Supplied text:
## begin

While most ERP systems may appear alike in terms of their capabilities, they all serve a specific size of customer base. As companies grow in their size, they go through several stages of growth (with varying process complexity). And each phase is different with the amount of planning and control required. The startup phase is unique. In this phase, the company has not gone through the process of standardizing process maps and optimizing around bottlenecks. These companies also can’t afford to spend on expensive integration or implementation projects. Additionally, there is very little value in these activities as the transaction volume is not high. The planning function is manageable in spreadsheets, with a couple of people responsible for forecasting, scheduling, and planning.
The ERP systems designed for this phase? They can be implemented in the self-serve mode with some assistance from software providers (or consulting companies). Since these ERP systems are overly simplified to make them usable by novice users, they limit the options for organizations with much deeper needs. Specific limitations? The depth of object hierarchies. As well as 1:N scenarios in breaking the processes or consolidating them.

## end

Complete the following:
**a)** Answer these questions from the ERP passage:
(i) In the startup phase, what tool is the planning function manageable in?
(ii) In what mode can the ERP systems designed for this phase be implemented?
(iii) What limitation is named first?
**b)** Reproduce the ERP passage word for word from "The ERP systems" up to and including "or consolidating them.".
**c)** List the responsibilities that the ERP passage assigns to the couple of people handling planning in the startup phase.
The data that comes after this passage isn't needed for anything here.

Data extract:
## begin

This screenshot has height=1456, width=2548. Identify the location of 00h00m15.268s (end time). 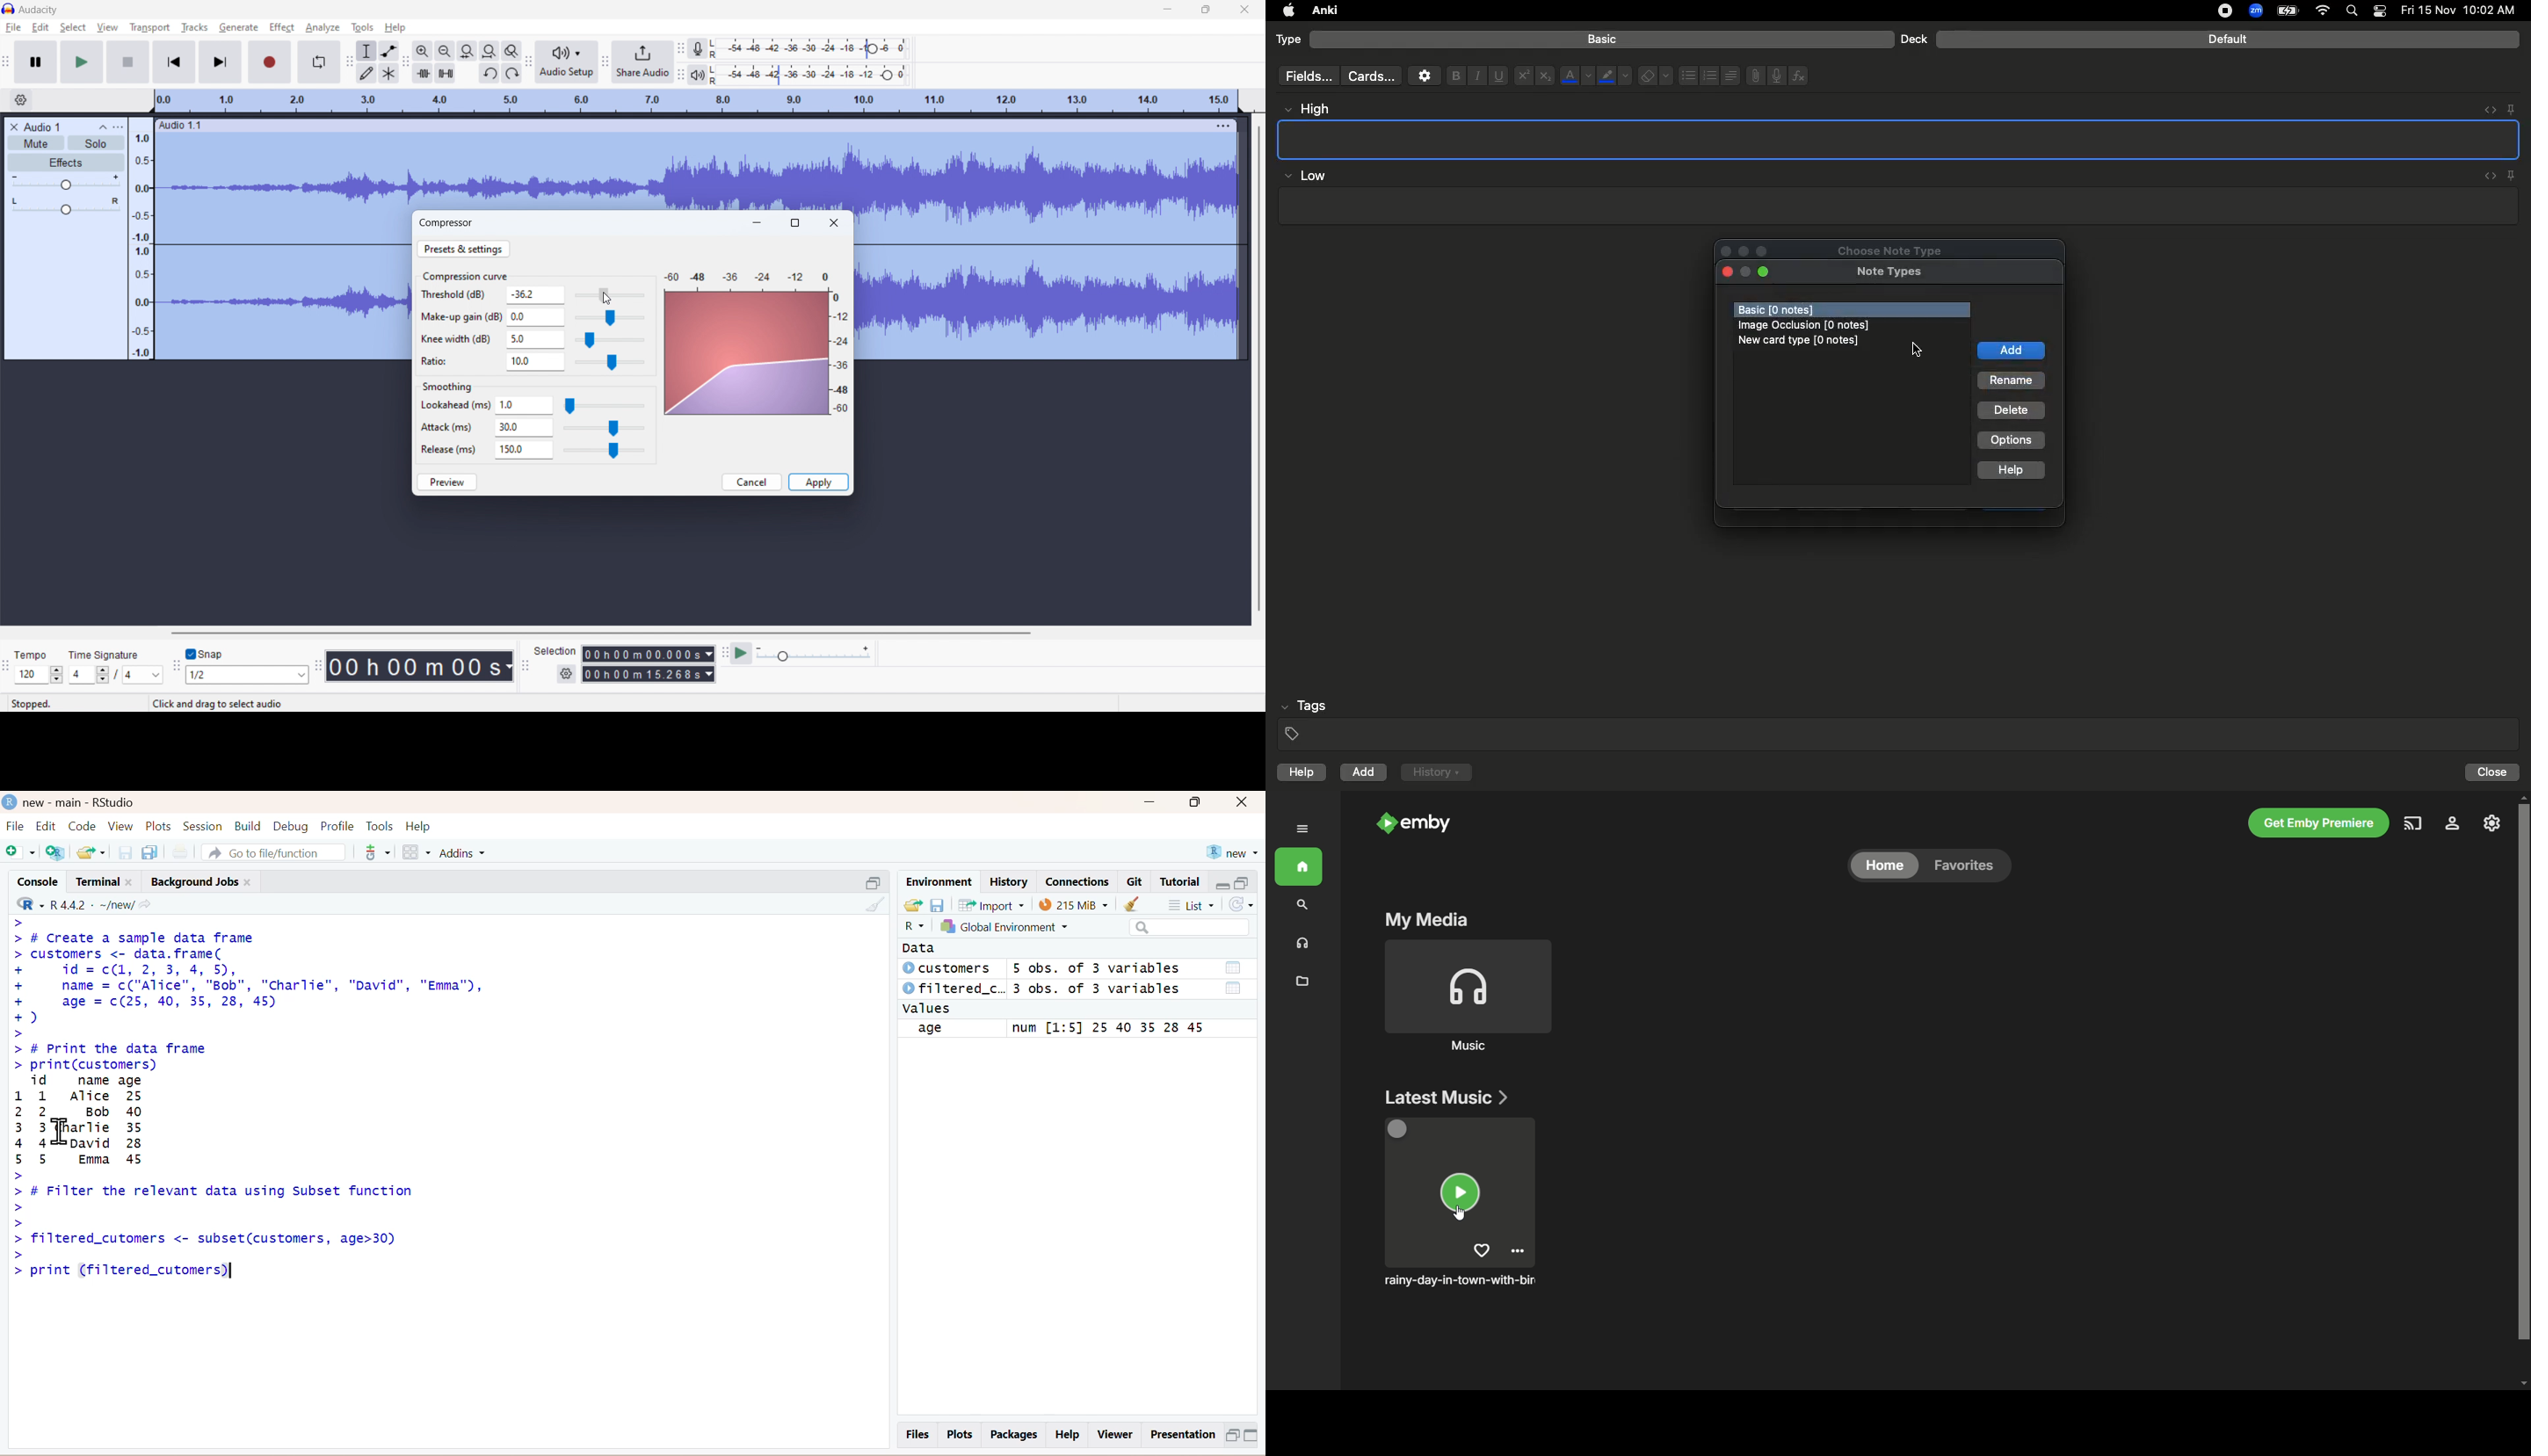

## end

Full answers:
**a)**
(i) Spreadsheets.
(ii) The self-serve mode, with some assistance from software providers (or consulting companies).
(iii) The depth of object hierarchies.

**b)**
The ERP systems designed for this phase? They can be implemented in the self-serve mode with some assistance from software providers (or consulting companies). Since these ERP systems are overly simplified to make them usable by novice users, they limit the options for organizations with much deeper needs. Specific limitations? The depth of object hierarchies. As well as 1:N scenarios in breaking the processes or consolidating them.

**c)** Forecasting, scheduling, planning